Os mandados estão sendo cumpridos nas residências de empresários nas cidades de Cascavel (três locais), Tomazina (dois), Londrina (dois), Umuarama (dois), Maringá, Foz do Iguaçu, Pitanga, Realeza, Itaipulândia, Pato Branco, Ponta Grossa e Paranavaí. A exemplo do ocorreu na quarta-feira (7), o objetivo das buscas é a apreensão de celulares, computadores, documentos ou valores. Três pessoas foram presas em flagrante: duas em Tomazina, por posse ilegal de armas, e uma em Pato Branco, por posse ilegal de munição.

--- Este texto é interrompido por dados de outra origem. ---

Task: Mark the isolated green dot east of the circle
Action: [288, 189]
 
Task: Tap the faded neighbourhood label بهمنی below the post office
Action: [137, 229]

“Alguns empreiteiros entravam nas licitações seriamente, mas eram chamados para acertar a propina depois, sempre com medições na obra com obras feitas de 15%, por exemplo, e recebimento de 30% ou 50%, algo não contratual e nem legal”, disse o coordenador do Gaeco, Leonir Batisti.

Quadro Negro

Iniciada em agosto de 2015, a Operação Quadro Negro investiga um esquema de corrupção ativa, peculato e desvios de verbas públicas ocorridos no âmbito da Secretaria de Estado da Educação (Seed), especificamente por meio da Superintendência de Desenvolvimento Educacional (Sude), entre os anos de 2012 e 2015. São investigados empresários, ex-servidores e agentes públicos.

No trabalho realizado na quarta-feira (7), foram cumpridos 32 mandados de busca e apreensão nas cidades de Curitiba, Campo Largo, Cascavel e Castro. Houve ainda quatro prisões em flagrante, na capital (duas por posse ilegal de arma de fogo, uma por posse de munição e outra por desacato).